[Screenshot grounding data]

---+---

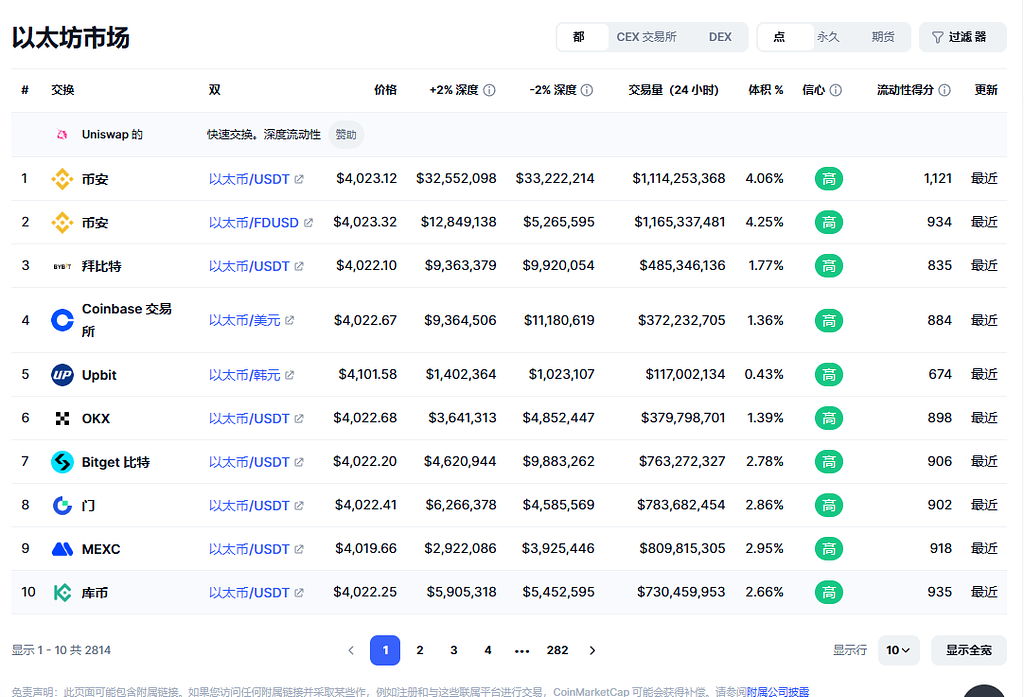Go to page 2 of results
Viewport: 1024px width, 697px height.
[420, 650]
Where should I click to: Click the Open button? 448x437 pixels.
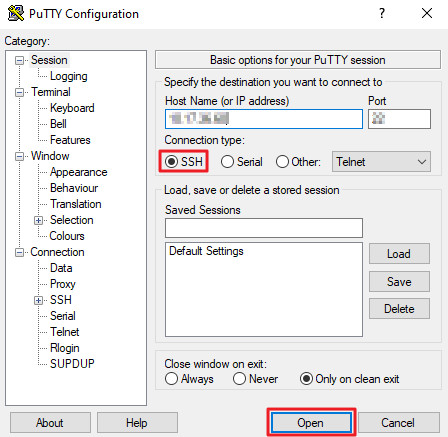pos(311,423)
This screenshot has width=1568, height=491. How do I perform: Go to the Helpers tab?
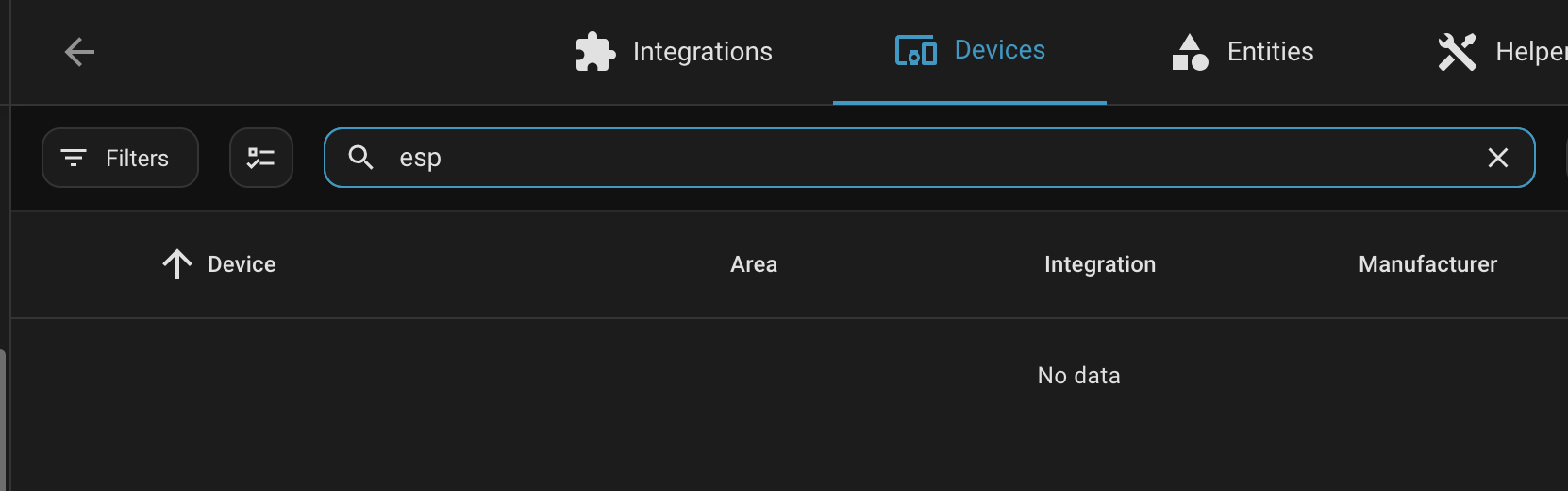(1528, 52)
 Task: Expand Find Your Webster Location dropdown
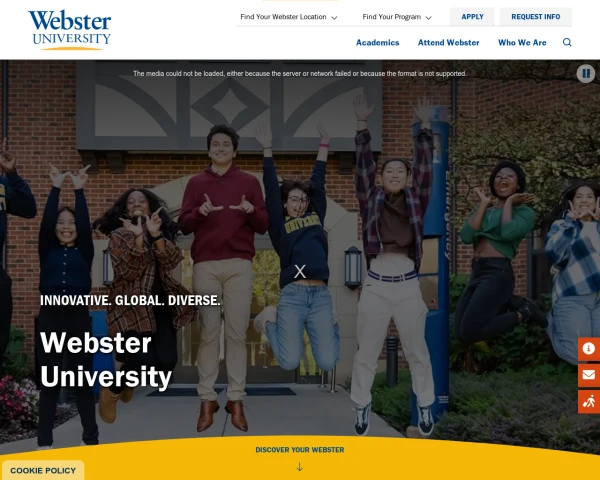click(x=289, y=17)
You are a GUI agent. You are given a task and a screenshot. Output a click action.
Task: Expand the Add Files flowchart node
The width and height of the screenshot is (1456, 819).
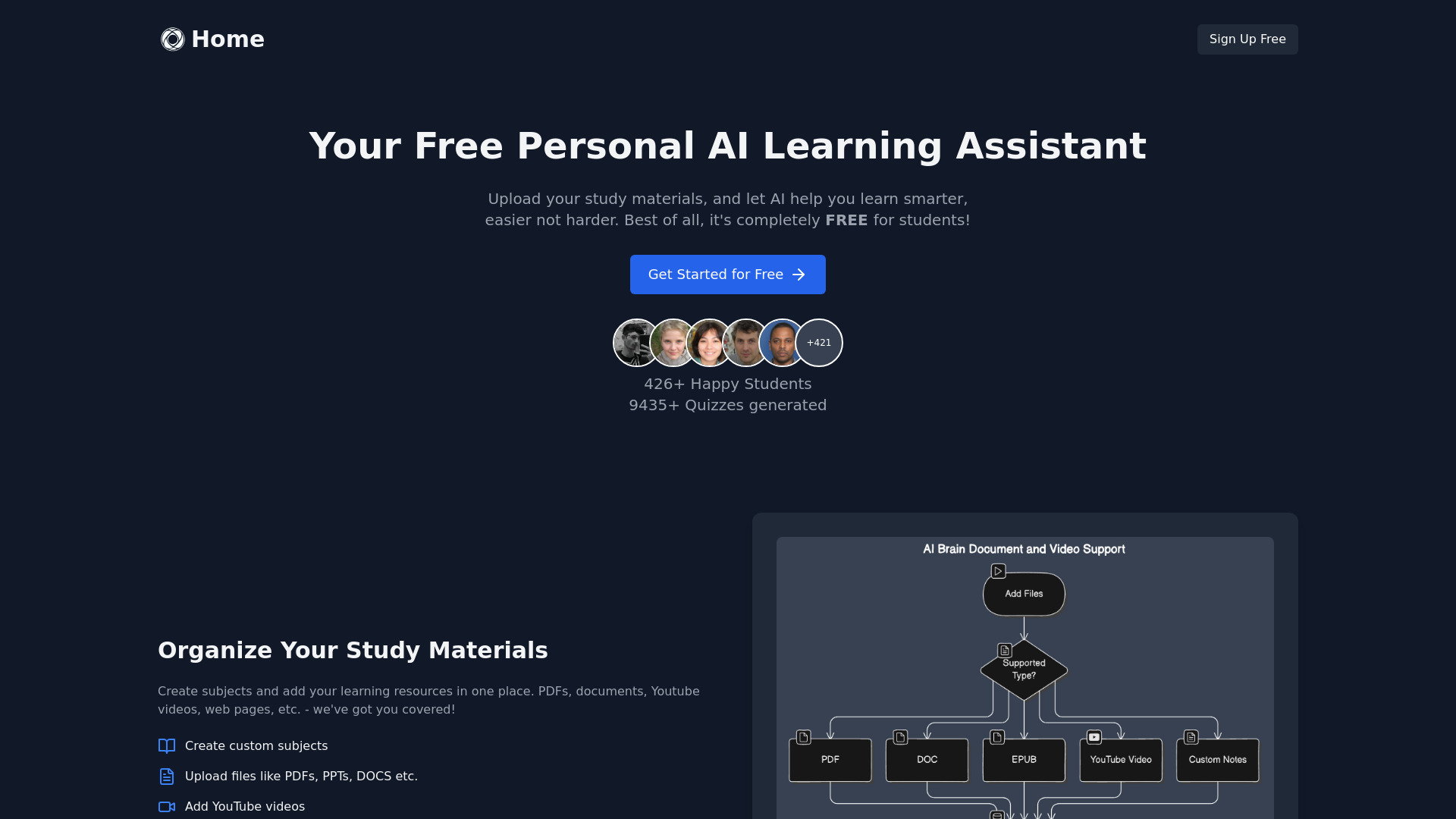point(1024,592)
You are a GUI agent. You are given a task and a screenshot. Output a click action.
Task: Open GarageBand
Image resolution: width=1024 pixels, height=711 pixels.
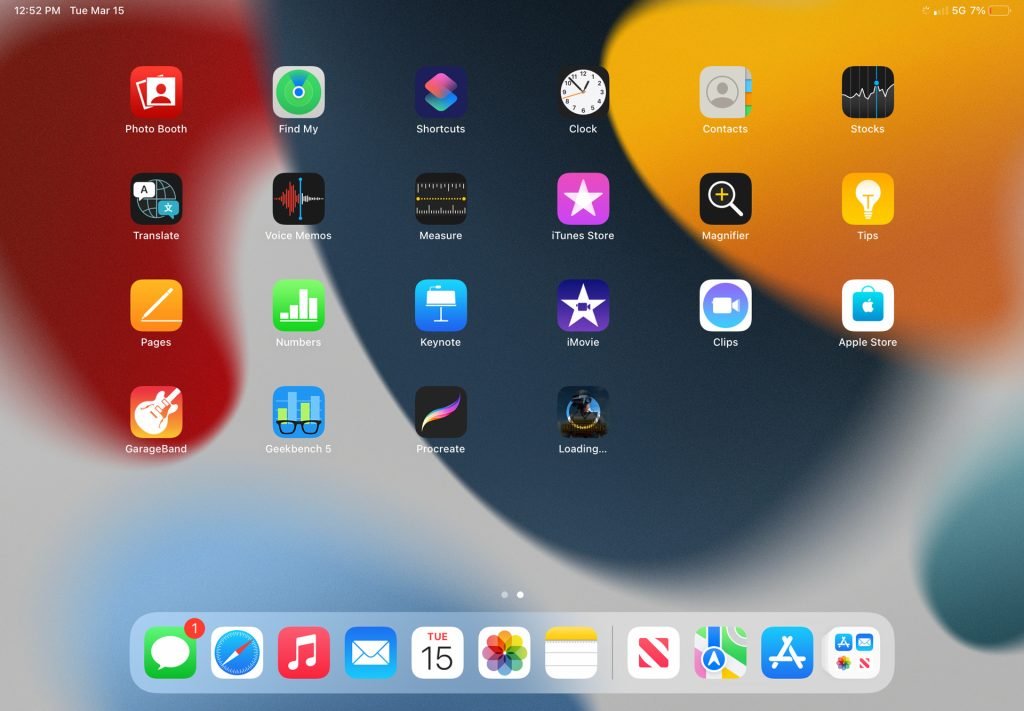[156, 412]
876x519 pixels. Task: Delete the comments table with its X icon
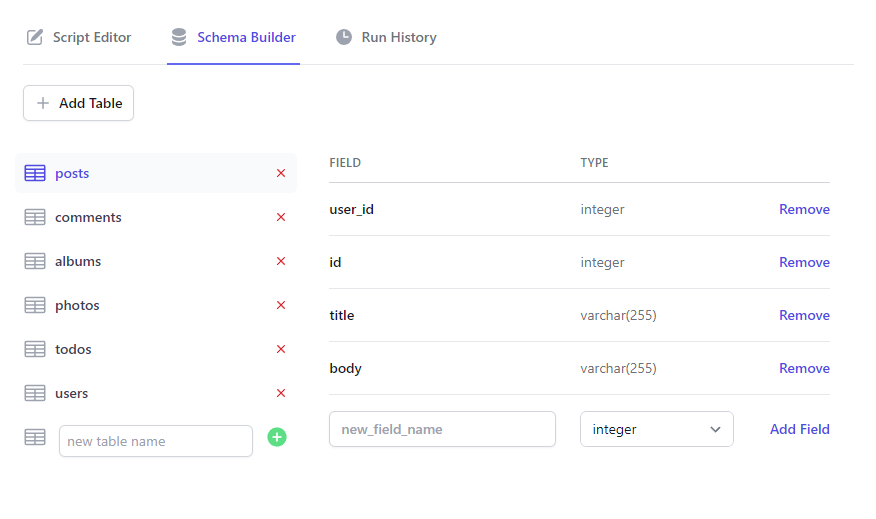(281, 217)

---+---

## What is needed:
Quote, please, only the lines running from the one with "Where should I" down to the final line of the data above, keeping both ends and skipping the pictures.

## Completed task:
Where should I click to: Click the Open button? 448x437 pixels.
pos(311,423)
This screenshot has width=1568, height=491. How do I perform: Go to the Helpers tab?
(1528, 52)
 Task: Expand Find Your Webster Location dropdown
click(x=289, y=17)
You are a GUI agent. You are given a task and a screenshot. Output a click action.
Task: Expand the Add Files flowchart node
The width and height of the screenshot is (1456, 819).
point(1024,592)
You are a GUI agent. You are given a task and a screenshot. Output a click action.
Task: Open GarageBand
Image resolution: width=1024 pixels, height=711 pixels.
[156, 412]
876x519 pixels. Task: Delete the comments table with its X icon
(281, 217)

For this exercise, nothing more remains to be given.